Gabriela Urbina no sabía hablar coreano y llegó sola al país asiático. Cree que ha podido adaptarse gracias a la práctica del taekwondo.

La historia de la antofagastina Gabriela Urbina (22) es digna de destacarse por su ejemplo de empuje y decisión.

En febrero de 2022, su vida cambió radicalmente. En ese año, después de tramitar la visa en el consulado de Corea del Sur en Santiago, la antofagastina llegaba a Seúl, la capital del país asiático, relata BioBio.

Después de terminar la enseñanza media en el Colegio San Agustín, la joven cumplía su sueño, uno que pudo tener otro destino.

Si bien su primera opción era Japón, la pandemia de COVID-19 le cambió sus planes para siempre. “Mi plan era irme de Working Holiday a Japón, pero justo cuando yo estaba en cuarto medio empezó la pandemia y fue que nos tiraron todo online, que no se podía hacer nada, no se podía salir y mi plan murió. Me tomé un año y empecé a buscar qué hacer”.

Primero llegué a la Universidad Nacional de Seúl y yo ahí entré a estudiar coreano. Uno postula desde Chile y te piden una serie de papeles como las notas del colegio, el certificado de haber terminado el cuarto medio, algunos logros académicos, currículum y responder el cómo te vas a mantener mientras estudias”, explica.

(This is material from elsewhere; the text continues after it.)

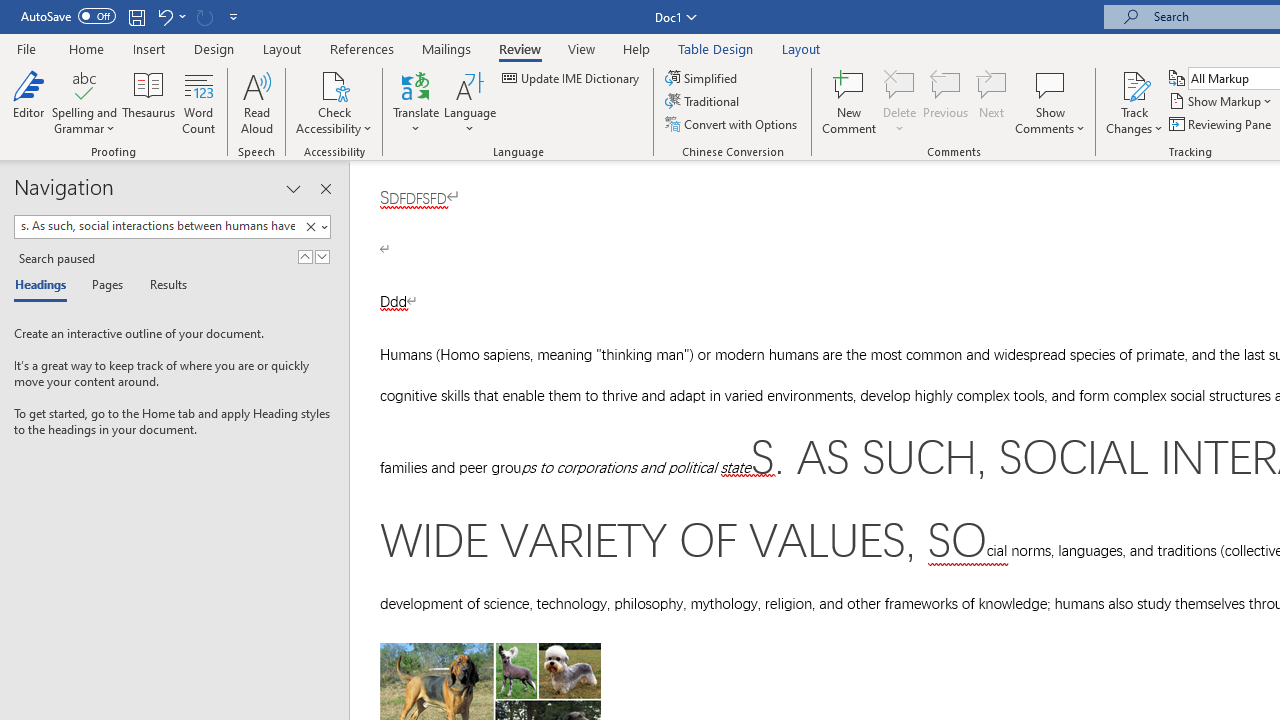  I want to click on 'Delete', so click(899, 103).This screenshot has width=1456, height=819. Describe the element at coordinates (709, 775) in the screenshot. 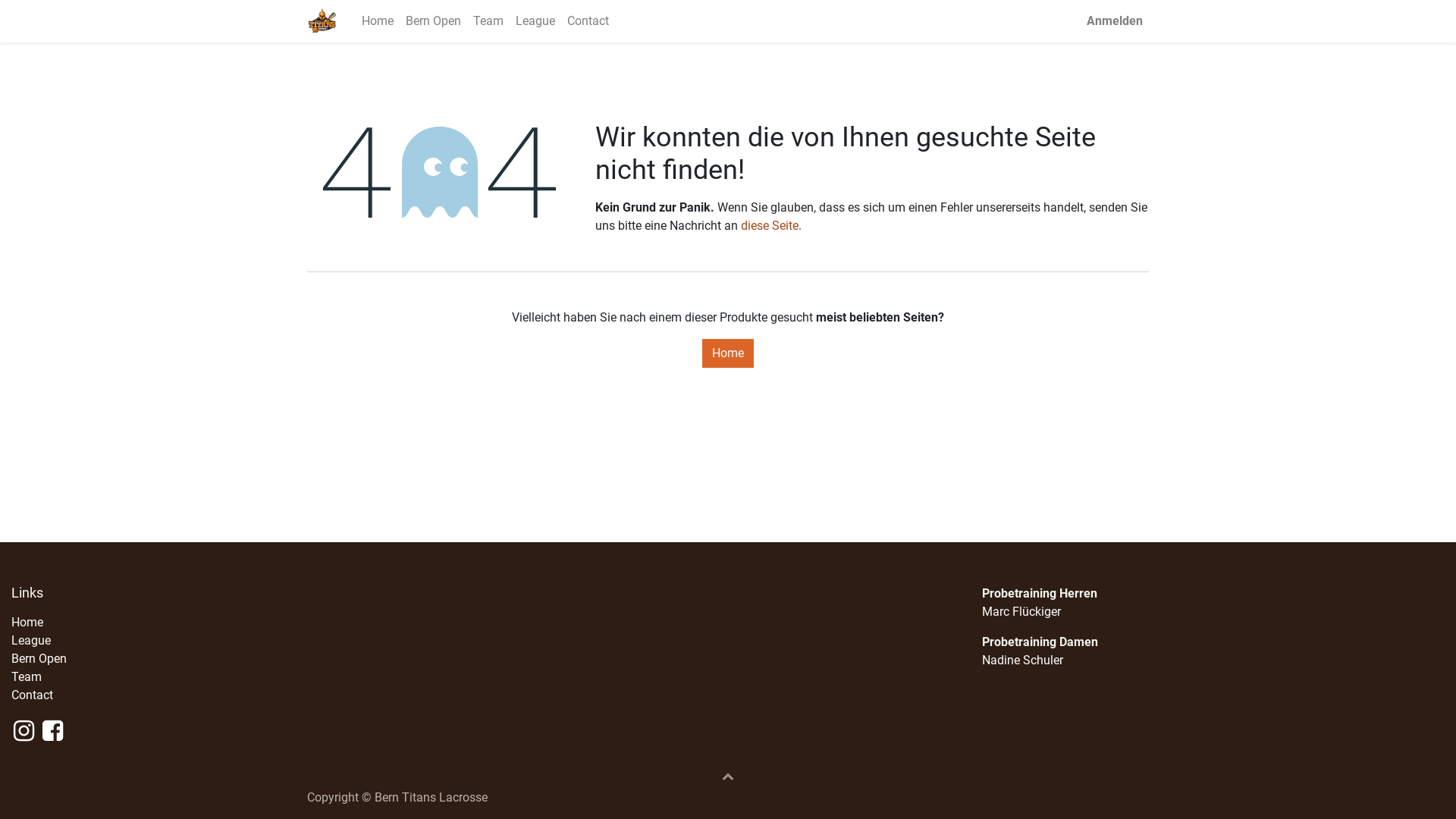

Hoy Urbina estudia en la Universidad de Konkuk, la carrera de ingeniería aeroespacial y mecánica, después de aprender coreano.

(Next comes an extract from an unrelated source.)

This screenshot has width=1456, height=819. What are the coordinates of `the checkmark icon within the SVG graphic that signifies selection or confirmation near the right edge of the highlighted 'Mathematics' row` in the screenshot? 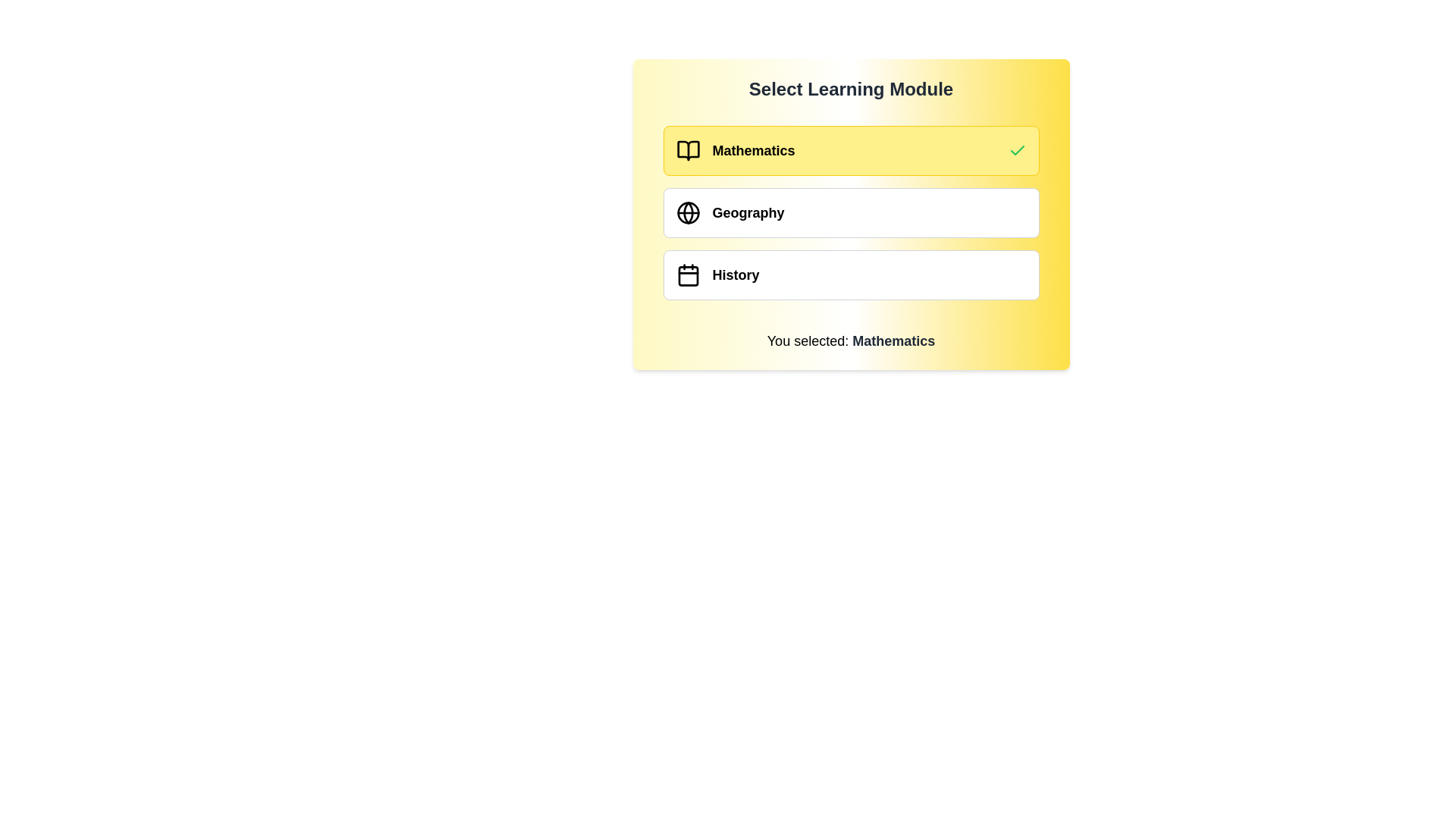 It's located at (1017, 150).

Así explica Gabriela a BioBioChile el proceso que la llevó a postular a una universidad coreana.

“En ese tiempo incluso yo hacía Twitch, hacía streams de videojuegos, todo eso y encontré Corea y dije: ‘voy a ir a probar un año’.

Le hablé a mis papás porque dije: ‘puedo entrenar taekwondo y quizás especializarme un poco más y entrenar y ver qué tal el tema de la universidad allá’. Y cuando llegué me enamoré del país. Me encantó mucho”.

El primer año y medio, Gabriela estudió solamente el idioma, ya que existe esa oportunidad para entrar a una segunda carrera. Después de terminar ese nivel académico, recién puede optar a otra carrera de su elección, en su caso, fue ingeniería aeroespacial y mecánica.

Así las cosas, el cambio de aprender a saludar y pedir un café, derivó en conocer los principios elementales de la aeronáutica. “Siento que saber coreano te abre muchas puertas”, afirma.

Por otra parte, la antofagastina relata que estar lejos de su casa, fue muy difícil durante su periodo de adaptación. “Yo el primer año estaba más triste, igual extrañaba mucho a mi familia y estaba en ese proceso de adaptación. O sea, me pasaba que yo lloraba y mis amigos coreanos no sabían cómo consolarme. Me tocaban el hombrito como ‘ya está’, en cambio, en Chile me hubieran abrazado. Les falta ese cariño más familiar, aunque ahora he visto que las generaciones están cambiando harto, los que llegan a tener hijos, han cambiado bastante la percepción de cómo cuidar a los hijos”.

Es que Gabriela, cree que ha podido adaptarse al país, gracias a la práctica del taekwondo, el arte marcial que curiosamente tiene su origen en el general coreano, Choi Hong Hi. “Yo empecé a entrenar a los 13 años, porque me apareció un video en YouTube de los coreanos haciendo saltos y dando patadas en alturas inexplicables y yo dije: ‘¿qué es esto?’ Lo quiero intentar, se ve genial. Yo probé antes de eso todos los deportes y cuando llegó el taekwondo a mi vida, me dio mucha disciplina y me enseñó mucho el tema de esforzarse para lograr las cosas. Es algo que me ha servido para la universidad, siento que me ayudó mucho y ahora creo que es una de las partes más importantes de mi vida”.